Considérons le FT Weekend.. C'est un produit excellent et de qualité, parfait pour la presse. Il est publié le vendredi et vous passez tout le week-end à le lire. Vous avez tendance à conserver son magazine  How To Spend It . Je ne serais pas du tout surpris si le FT abandonnait un jour  complètement ses éditions du lundi au jeudi.

On parle beaucoup d'« expérience ». Et dans un sens, cela correspond tout à fait à la façon dont la presse devrait être faite. Mais si vous voulez réussir, vous devez vous assurer l'expérience que vous offrez à vos lecteurs est véritablement une « détente », comme le fait le FT Weekend.

  1. Développer votre marque ? La presse est une évidence ...

Les clients ne sont jamais ravis de voir leurs marques associées à de fake news.
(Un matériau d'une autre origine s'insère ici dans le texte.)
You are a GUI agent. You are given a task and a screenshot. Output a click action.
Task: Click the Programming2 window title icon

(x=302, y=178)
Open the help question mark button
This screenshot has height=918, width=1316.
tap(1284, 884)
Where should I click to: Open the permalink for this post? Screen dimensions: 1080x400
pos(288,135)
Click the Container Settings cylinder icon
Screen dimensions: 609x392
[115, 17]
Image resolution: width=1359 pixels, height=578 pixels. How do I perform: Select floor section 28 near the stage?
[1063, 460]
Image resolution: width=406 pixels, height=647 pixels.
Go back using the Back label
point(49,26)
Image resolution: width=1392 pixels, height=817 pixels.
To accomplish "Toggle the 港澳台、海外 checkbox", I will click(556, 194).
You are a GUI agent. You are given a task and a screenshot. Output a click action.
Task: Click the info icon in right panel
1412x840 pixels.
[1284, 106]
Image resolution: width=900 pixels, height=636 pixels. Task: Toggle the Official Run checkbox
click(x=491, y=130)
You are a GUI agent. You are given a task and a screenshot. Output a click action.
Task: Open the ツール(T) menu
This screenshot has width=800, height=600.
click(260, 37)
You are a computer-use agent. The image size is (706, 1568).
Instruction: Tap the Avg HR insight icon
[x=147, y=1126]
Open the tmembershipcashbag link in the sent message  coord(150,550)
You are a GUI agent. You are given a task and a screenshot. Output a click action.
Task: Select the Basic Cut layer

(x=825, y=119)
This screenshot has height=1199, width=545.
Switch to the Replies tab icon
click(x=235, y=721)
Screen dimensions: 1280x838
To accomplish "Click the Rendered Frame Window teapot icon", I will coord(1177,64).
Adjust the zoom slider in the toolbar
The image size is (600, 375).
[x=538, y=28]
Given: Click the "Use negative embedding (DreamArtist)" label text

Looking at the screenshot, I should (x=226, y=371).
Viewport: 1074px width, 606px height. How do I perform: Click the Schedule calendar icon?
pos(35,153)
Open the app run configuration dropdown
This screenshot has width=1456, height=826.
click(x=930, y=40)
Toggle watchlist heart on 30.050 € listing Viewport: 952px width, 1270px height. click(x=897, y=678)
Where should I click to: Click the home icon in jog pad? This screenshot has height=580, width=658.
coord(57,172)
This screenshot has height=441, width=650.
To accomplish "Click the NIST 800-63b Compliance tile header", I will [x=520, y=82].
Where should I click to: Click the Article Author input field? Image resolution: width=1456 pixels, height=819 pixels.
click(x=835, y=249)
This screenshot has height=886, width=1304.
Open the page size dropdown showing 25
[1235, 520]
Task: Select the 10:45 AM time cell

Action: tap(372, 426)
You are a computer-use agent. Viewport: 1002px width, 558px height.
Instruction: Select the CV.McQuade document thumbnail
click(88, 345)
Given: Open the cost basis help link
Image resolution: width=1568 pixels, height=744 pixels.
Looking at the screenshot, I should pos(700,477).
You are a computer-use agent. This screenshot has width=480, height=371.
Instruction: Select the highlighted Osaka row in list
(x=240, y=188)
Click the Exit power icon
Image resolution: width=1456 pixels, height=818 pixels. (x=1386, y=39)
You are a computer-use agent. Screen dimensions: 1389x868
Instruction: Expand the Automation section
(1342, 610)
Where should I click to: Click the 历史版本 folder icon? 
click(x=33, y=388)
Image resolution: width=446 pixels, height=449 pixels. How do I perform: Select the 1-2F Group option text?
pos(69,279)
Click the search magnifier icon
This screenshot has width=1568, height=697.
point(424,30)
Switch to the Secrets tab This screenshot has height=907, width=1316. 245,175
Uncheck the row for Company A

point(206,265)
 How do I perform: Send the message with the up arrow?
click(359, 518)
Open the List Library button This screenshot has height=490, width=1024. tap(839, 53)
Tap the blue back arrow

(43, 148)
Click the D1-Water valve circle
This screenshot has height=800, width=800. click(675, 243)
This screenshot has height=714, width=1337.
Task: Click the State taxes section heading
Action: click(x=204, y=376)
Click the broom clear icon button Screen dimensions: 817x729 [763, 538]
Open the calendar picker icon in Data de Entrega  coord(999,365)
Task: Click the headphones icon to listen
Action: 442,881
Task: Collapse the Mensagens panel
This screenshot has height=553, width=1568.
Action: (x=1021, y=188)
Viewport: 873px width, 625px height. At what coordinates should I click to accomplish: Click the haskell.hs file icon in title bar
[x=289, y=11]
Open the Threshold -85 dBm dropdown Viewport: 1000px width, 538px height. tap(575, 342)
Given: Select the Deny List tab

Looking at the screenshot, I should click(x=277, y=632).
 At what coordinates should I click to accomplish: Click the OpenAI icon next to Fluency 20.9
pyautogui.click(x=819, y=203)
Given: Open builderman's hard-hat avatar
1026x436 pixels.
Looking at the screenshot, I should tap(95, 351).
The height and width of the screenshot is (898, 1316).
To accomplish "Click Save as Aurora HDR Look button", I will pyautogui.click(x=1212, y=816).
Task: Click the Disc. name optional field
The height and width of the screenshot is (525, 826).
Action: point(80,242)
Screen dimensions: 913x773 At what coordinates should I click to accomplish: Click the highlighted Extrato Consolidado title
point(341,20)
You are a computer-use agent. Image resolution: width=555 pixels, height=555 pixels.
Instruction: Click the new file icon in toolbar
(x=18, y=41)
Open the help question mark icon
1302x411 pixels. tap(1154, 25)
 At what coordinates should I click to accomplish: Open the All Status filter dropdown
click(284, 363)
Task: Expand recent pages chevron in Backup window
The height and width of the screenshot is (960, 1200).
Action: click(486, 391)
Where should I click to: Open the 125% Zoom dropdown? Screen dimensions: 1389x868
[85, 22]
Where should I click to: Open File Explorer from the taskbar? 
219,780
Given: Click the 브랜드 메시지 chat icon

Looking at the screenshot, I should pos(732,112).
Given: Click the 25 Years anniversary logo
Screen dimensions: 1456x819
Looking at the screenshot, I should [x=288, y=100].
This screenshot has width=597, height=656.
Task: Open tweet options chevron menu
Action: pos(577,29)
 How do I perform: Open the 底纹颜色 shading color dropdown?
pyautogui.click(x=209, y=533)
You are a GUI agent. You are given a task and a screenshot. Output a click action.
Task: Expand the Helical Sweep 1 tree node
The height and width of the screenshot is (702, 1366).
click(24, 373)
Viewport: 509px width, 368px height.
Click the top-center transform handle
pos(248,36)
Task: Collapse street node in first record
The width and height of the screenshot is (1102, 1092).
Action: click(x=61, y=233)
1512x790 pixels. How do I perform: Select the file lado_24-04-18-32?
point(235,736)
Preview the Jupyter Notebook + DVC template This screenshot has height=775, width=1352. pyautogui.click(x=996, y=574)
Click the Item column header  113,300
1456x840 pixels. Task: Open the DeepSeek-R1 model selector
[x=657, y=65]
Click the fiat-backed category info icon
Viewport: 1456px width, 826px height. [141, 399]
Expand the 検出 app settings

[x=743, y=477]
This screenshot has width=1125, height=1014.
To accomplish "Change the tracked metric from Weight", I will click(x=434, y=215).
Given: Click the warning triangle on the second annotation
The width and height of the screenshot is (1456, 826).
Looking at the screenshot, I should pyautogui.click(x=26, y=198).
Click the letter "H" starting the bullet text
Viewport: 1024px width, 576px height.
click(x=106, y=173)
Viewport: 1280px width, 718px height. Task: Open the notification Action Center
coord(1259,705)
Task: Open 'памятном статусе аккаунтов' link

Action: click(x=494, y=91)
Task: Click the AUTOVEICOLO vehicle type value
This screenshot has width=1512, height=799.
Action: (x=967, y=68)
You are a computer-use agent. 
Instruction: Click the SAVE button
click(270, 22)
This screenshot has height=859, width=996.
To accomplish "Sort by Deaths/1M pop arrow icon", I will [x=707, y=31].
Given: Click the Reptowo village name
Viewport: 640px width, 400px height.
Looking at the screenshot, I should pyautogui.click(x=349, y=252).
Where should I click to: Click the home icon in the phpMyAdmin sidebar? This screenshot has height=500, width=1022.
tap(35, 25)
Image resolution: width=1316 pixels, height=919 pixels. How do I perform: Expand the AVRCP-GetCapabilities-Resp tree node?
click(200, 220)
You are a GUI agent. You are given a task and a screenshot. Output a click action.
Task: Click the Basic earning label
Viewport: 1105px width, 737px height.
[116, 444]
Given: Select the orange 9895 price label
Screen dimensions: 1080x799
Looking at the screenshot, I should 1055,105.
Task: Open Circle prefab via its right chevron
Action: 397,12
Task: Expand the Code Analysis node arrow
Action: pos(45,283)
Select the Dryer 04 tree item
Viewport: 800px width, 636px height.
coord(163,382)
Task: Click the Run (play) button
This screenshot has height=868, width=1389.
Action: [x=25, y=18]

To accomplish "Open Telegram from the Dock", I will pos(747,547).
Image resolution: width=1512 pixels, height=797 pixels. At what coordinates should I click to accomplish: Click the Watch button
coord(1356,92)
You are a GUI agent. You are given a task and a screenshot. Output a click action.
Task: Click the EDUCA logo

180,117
C'est pourquoi, les leaders de l'industrie chantent les louanges de la presse.

Pour  découvrir une marque , qu'il s'agisse d'une transaction commerciale rapide, d'un appel à l'action ou d'une réduction le temps d'un week-end, le numériques s'impose à chaque fois.

Mais pour  développer une marque, ou lorsque vous souhaitez en changer complètement l'image, il n'y a vraiment aucune comparaison. La presse gagne haut la main.

Avec le numérique, vous n'avez tout simplement pas la permanence, le temps ou la capacité de stimuler l'imagination, parce que ce média est particulièrement transactionnel. Pour moi, c'est là que réside l'avenir de la publicité presse.

  1. Cette frénésie numérique est franchement absurde

Comme vous avez entendu Martin Sorrell de WPP, Marc Pritchard de P&G et de nombreux autres le déclarer, des dépenses massives et mal réfléchies sur le numérique ne fonctionnent pas. Je suis d'accord avec eux. C'est un peu absurde.

Ce cycle doit être rééquilibré, car il est évident que plusieurs millions d'euros sont dépensés à perte. Et cela est possible parce qu'il y a une énorme, énorme fraude. 

Vous pouvez atteindre un million de personnes. Mais vous atteindrez un million de personnes pendant un quart de seconde, contre 100 000 pendant 10 ou peut-être 20 secondes avec la presse.

  1. La presse est encore le média de choix de nombreuses campagnes primées

En ce qui concerne les festivals de prix, je ne dirais pas que ce n'est que parce que les catégories traditionnelles de la presse et de l'édition sont recadrées que l'intérêt publicitaire pour ces catégories est en train de disparaître.

Nous devrions considérer que beaucoup de ces campagnes sont maintenant intégrées et que dans de nombreux cas, le véritable lancement d'une campagne est ancré dans un fabuleux travail en presse.

Bien sûr, on ne peut nier que l'industrie est éblouie par le jeu du volume. Mais au fond, la situation reste tout de même nébuleuse. La monnaie de transaction est très basée sur les impressions, peu importe qu'un grand nombre d'entre elles soient en fait des bots en Chine.

  1. Observons la lutte pour le duopole Google / Facebook

Nous nous plaignons du duopole entre Google et Facebook et jouons la défense depuis trop longtemps. Yahoo! et AOL sont arrivés avant eux, et regardez où ils en sont maintenant.

Bien sûr, il faudra beaucoup de temps avant qu'ils aient fini leur tour de piste. Google et Facebook ont ​​jusqu'à aujourd'hui accaparé 80 milliards d'euros d'espaces publicitaires dans le monde. Mais je ne pense pas que leur longévité soit garantie. Ils sont aussi vulnérables que n'importe qui d'autre, en particulier face à une myriade de demandes récentes de restructuration de leurs modèles commercial. Regardez simplement les problèmes récents de Facebook.

La presse a un rôle important à jouer à mesure que la situation évolue. Et si cela signifie baser plus de campagnes sur papier, qu'il en soit ainsi.